Okay. This turned out to be an interesting finding as we're going to see. later. The width of this helix was found to be 20 angstroms. So why are we saying all of these?

Because these findings from these parameters that they measured from this molecular model end up being quite correct. Further studies of the DNA structure, they made some modifications, very slight, but pretty much this was very close to the correct model. Over here, you see a little bit more detail on a section of the helix where you have the sugar phosphates on the outside and the bases, base pairing on the inside. And they, it has been found that there are two forces that keep this, the two strands stably bound together.
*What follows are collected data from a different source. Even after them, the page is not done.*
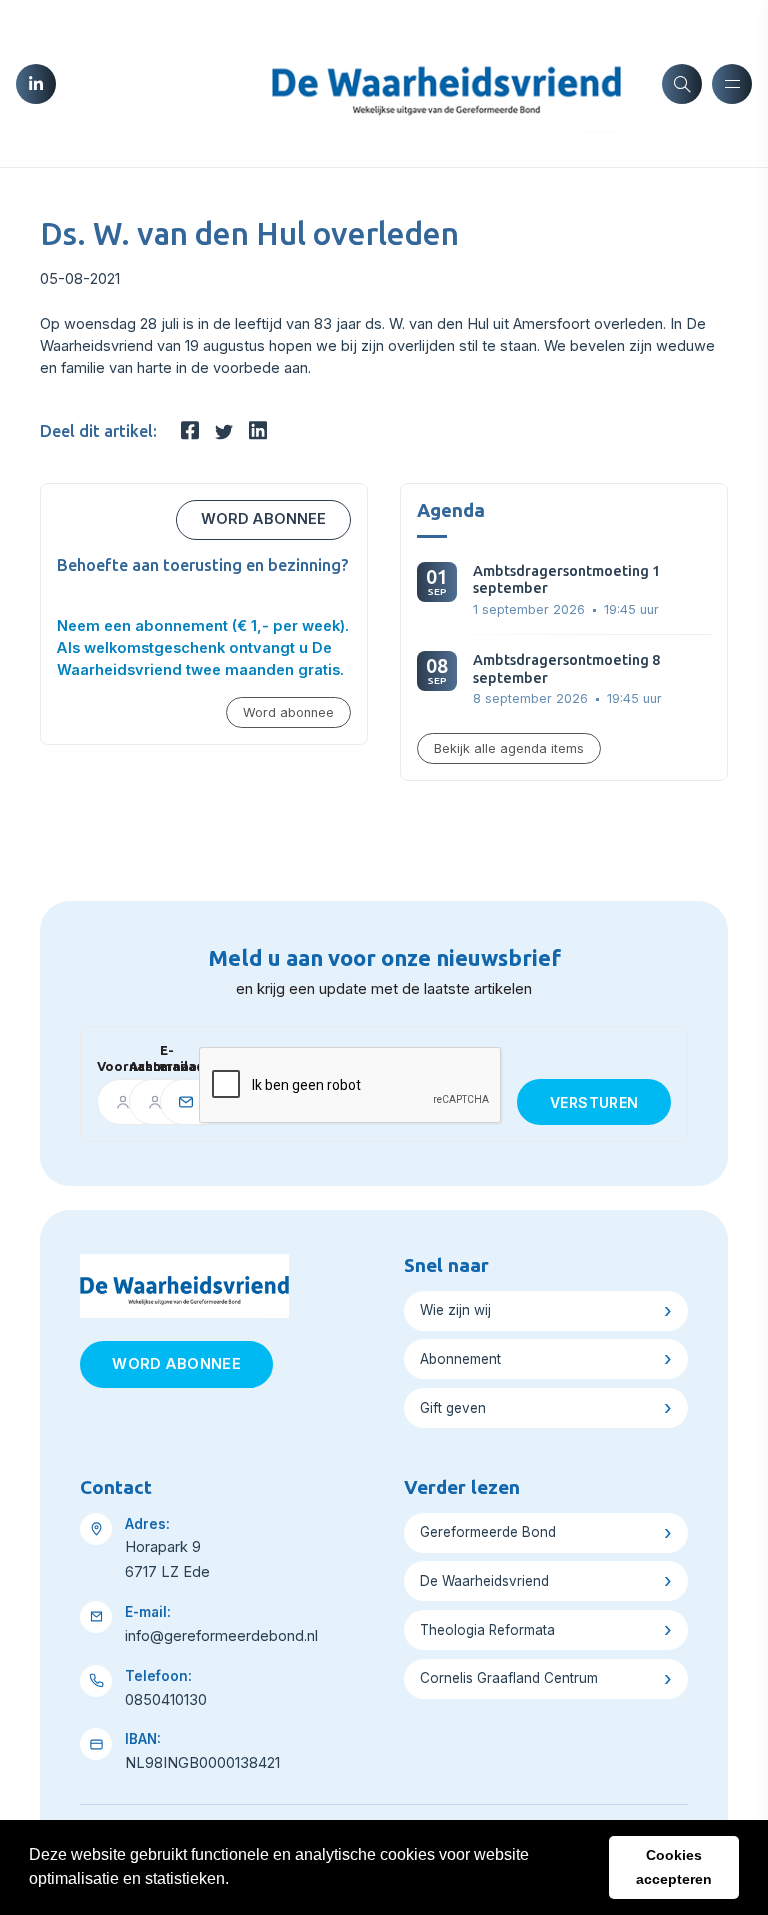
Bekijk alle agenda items (509, 748)
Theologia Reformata (487, 1630)
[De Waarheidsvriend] (446, 82)
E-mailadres (172, 1058)
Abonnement (460, 1359)
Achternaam (137, 1066)
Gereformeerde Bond (488, 1532)
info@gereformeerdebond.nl (221, 1636)
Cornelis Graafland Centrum (509, 1678)
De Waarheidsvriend (484, 1581)
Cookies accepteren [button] (674, 1867)
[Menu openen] (732, 84)
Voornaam (105, 1066)
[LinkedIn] (36, 84)
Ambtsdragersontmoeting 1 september (566, 579)
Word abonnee (263, 519)
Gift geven (453, 1408)
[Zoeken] (682, 84)
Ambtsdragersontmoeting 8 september (566, 668)
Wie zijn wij (455, 1310)
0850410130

One of them, one of those forces come from the base pairing, right? All of that base pairing between the bases are provide the energy to keep those two strands together. But another kind of force that plays an important role is called base stacking forces. And that is that these bases that are, you know, one over the other, even though they're turning along the length, they're kind of stacked up over each other. And so there's plenty of van der Waals type of interactions that is taking place between successive bases there, and that is contributing to the stability of the structure.

And then finally down here you have... more detail of each of the nucleotides so that you can appreciate how each of the nucleotides are aligned along each of the strands and base pairing with each other.